──────── Extracted material ────────

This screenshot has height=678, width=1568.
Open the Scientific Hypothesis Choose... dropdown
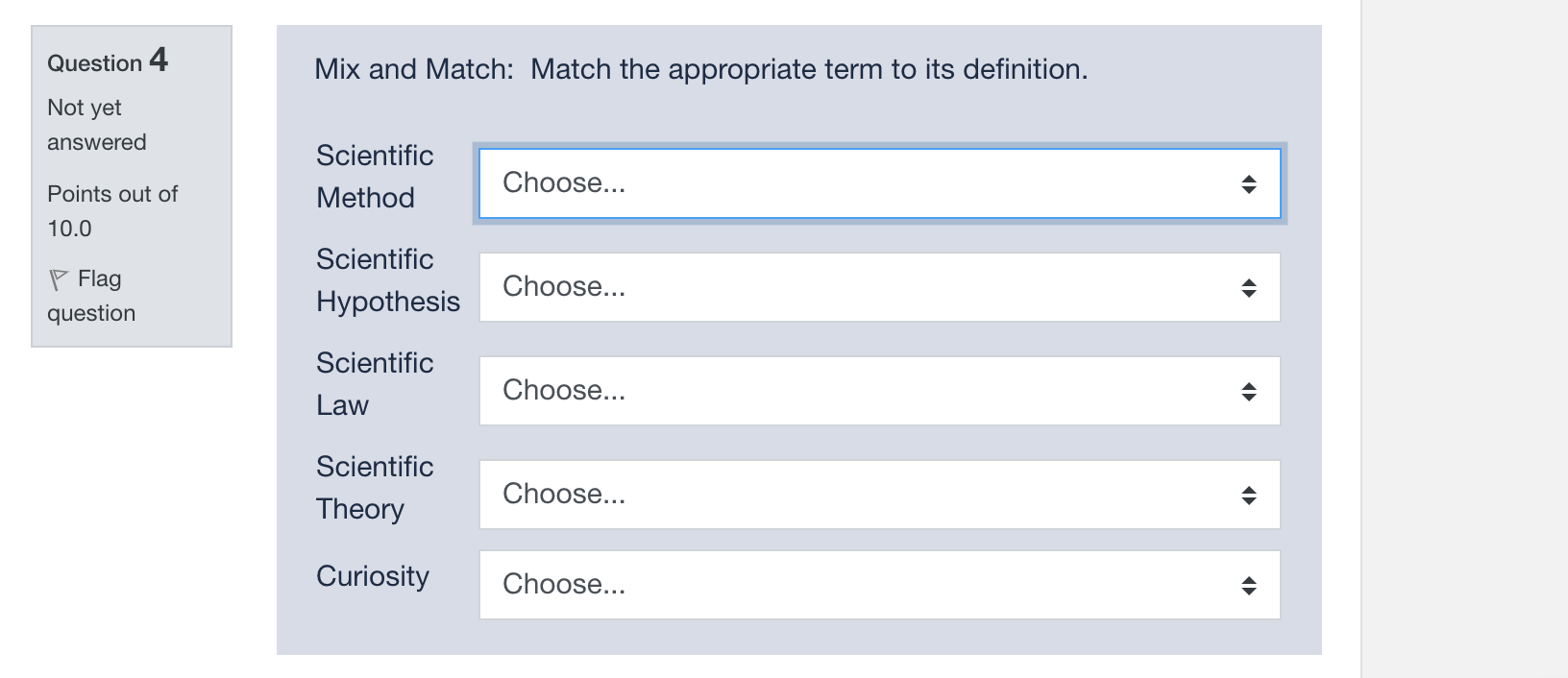point(865,287)
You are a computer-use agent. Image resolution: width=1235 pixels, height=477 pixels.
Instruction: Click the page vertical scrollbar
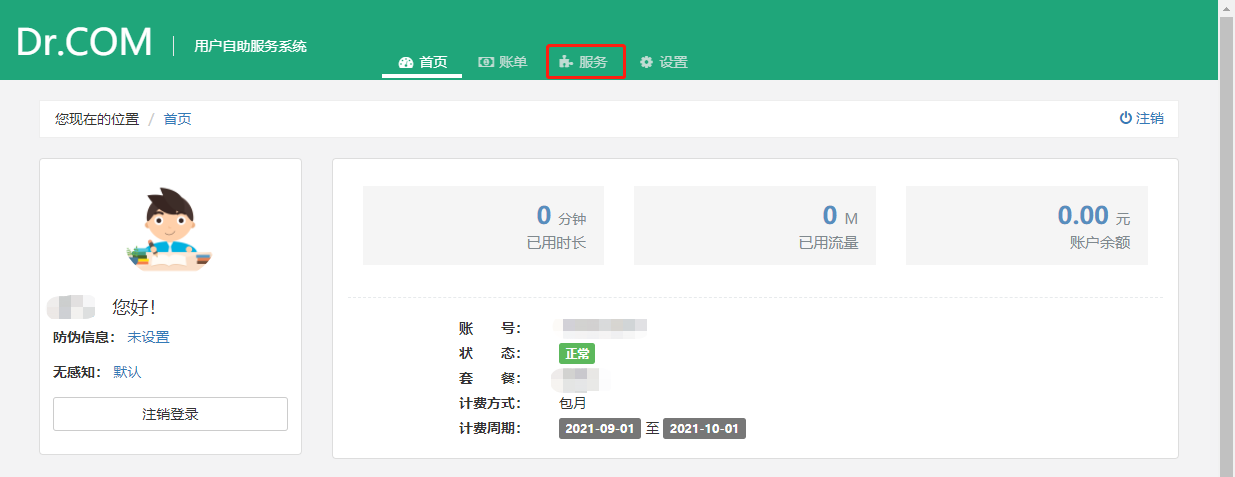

────────

◆ **Task description**:
Restate all of the material above word for word, excluding the pictures.

◆ **Solution below**:
This screenshot has height=678, width=1568.
Open the Scientific Hypothesis Choose... dropdown
point(865,287)
You are a computer-use agent. Image resolution: width=1235 pixels, height=477 pixels.
Instruction: Click the page vertical scrollbar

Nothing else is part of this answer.